It’s a head-spinning experience to think back and recall how I started the journey to where I’m at now, in terms of what I do for a living, not least because I had no idea where I was going.
Well, that’s not strictly true – I decided circa 2004 that I was going to have a proper crack at this whole being-a-science-fiction-writer thing, and wandered online to start practicing the skills I thought would be necessary. And I suppose we could say that I am now a science fiction writer, albeit one whose fictional output is, uh, not exactly prolific… and further that the skills I practiced have turned out to have another application that’s fairly adjacent to being a science fiction writer. I very rarely identify as a futurist any more, because that puts you in a box with Shingy and a whole raft of dubious hucksterism, but there was definitely a period during which I was orienting myself in that sort of direction. And that was largely due to encountering Jamais Cascio, whose blog I used to follow, and who I briefly enticed onto Futurismic as a columnist. Cascio was one of the first people I can recall reading who was doing what I think of as “black-sky thinking” – contemplating the darker possibilities of sociotechnical change, in a way that seemed to me to combine the best and most interesting aspects of sf worldbuilding along with the real-world critique that I was slowly coming to see as an urgent political project in reality.
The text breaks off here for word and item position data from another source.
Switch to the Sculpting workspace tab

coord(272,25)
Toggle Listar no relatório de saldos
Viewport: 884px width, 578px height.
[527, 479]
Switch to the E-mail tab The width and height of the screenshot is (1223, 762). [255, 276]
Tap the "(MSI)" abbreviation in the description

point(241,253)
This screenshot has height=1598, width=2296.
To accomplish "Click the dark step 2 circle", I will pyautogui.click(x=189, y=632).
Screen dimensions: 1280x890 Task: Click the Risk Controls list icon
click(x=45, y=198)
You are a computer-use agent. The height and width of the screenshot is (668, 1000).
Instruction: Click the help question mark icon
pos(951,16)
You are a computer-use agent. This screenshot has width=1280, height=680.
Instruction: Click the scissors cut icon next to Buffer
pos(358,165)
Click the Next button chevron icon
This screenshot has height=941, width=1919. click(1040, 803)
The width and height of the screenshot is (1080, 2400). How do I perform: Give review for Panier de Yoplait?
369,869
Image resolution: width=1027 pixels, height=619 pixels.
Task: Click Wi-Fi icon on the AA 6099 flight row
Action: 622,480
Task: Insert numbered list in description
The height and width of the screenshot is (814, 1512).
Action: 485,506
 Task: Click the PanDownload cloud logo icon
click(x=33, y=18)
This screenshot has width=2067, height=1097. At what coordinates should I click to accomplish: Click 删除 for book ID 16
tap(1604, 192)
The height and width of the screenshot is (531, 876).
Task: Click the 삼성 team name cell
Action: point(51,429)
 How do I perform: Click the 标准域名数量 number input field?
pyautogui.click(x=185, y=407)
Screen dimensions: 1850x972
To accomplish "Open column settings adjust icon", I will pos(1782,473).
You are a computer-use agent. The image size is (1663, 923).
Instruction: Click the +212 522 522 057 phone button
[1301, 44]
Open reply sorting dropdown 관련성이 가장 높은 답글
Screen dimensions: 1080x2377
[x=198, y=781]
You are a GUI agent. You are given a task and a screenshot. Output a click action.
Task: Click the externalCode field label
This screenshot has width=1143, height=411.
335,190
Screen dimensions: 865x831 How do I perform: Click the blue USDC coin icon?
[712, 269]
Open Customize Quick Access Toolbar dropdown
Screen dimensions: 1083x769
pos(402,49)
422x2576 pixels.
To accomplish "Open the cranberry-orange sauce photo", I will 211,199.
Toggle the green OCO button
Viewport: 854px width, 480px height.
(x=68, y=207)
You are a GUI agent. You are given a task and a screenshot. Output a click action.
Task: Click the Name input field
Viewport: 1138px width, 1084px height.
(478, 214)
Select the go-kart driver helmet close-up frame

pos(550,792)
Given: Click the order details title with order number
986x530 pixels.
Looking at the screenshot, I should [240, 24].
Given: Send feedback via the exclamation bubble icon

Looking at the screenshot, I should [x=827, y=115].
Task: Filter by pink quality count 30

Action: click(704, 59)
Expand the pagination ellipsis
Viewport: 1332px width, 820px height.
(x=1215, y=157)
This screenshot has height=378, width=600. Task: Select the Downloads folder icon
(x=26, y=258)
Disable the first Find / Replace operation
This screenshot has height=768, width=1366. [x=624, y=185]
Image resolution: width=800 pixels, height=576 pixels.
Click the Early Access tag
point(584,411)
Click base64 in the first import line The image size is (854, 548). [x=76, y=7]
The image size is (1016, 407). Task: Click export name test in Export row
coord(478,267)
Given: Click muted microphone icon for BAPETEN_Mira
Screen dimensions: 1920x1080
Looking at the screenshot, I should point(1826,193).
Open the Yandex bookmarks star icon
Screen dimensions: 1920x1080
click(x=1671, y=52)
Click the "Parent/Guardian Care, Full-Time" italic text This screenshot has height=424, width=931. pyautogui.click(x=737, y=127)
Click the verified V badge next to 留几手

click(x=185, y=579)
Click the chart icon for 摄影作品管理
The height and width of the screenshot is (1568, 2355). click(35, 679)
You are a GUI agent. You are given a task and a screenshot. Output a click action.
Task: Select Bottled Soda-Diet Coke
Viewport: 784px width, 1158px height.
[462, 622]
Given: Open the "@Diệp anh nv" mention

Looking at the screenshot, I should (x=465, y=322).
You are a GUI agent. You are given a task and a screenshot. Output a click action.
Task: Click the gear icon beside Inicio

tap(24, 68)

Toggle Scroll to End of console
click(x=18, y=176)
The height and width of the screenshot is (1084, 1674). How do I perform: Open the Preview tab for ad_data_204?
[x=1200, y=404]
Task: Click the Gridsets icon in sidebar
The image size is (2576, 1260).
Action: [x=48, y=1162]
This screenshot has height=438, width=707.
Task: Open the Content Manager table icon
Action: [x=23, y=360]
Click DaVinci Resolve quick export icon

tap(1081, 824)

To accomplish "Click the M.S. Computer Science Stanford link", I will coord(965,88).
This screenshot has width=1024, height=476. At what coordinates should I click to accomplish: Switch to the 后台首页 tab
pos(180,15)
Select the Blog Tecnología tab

Cascio is still kicking about, of course; he’s one of the Institute For The Future people these days (and, to be honest, one of the few folk there whose output doesn’t make my eyes roll so hard I nearly pass out). Last month he was reflecting on some thinking from that period in which I was just starting to venture out into futures-y spaces, which not only reminded me of the length of this journey (fifteen years!), but also of how we were talking about tomorrows in that particular yesterday. Anyone remember the participatory panopticon? Yeah, that was a circa-2004 jam… and Cascio argues, fairly reasonably, that we got a fair bit of what we thought we were gonna get, just not quite in the form that we thought we were gonna get it: the tech and its functions were clear to see, but (to borrow a well-worn Gibson riff), we didn’t quite see some of the uses the street would find for these things. Plot twist: turns out that “transparency” might have a problematic expression when rolled out at drastic scales! Says Cascio, “that’s the ugly reality of the Participatory Panopticon: it was never going to change who we are. It was really only going to make it harder to hide it.”
But ain’t that always the way? Cascio continues:
Foresight (forecasts, scenarios, futurism, etc.) is the most useful when it alerts us to emerging possible developments that we had not otherwise imagined. Not just as a “distant early warning,” but as a vaccination. A way to become sensitive to changes that we may have missed. A way to start to be prepared for a disruption that is not guaranteed to happen, but would be enormously impactful if it did. I’ve had the good fortune of talking with people who heard my Participatory Panopticon forecast and could see its application to their own work in human rights, in environmentalism, and in politics. The concept opened their eyes to new ways of operating, new channels of communication, and new threats to manage, and allowed them to act. The vaccination succeeded.
It’s good to know that, sometimes, the work I do can matter.
That vaccination function is a much neater way of summing up my argument in favour of the necessity of dystopian extrapolations: as much as utopia is necessary not as a destination so much as a direction of travel to be constantly reassessed in light of the changing terrain, dystopia is necessary as a sort of “here be dragons” motif on the perpetually-updated map of the territory which we use to orienteer ourselves.
No map can ever be the territory, of course – but at the same time, we can’t operate without some approximation of what’s nearby. This is why I increasingly think of what I want to do as being tactical foresight, rather than strategic – which is a riff on de Certau, to some extent, as well as an implicit rejection of the managerial God-trick perspective of corporate futures. I am not a leader, nor do I want to be one; there are too many self-styled leaders already, which goes some way to explaining why we’re marching in circles. Instead, I see myself as a scout – and while he might not characterise it in the same way, I see what Cascio does as being a form of scouting, also.
(I also believe that our work matters, though it’s still very hard to make the case for it to that gaggle of squabbling “leaders”, who tend to see it as little more than an attempt to undermine their assumed authority. Which it is, of course… but it’s also much more than that.)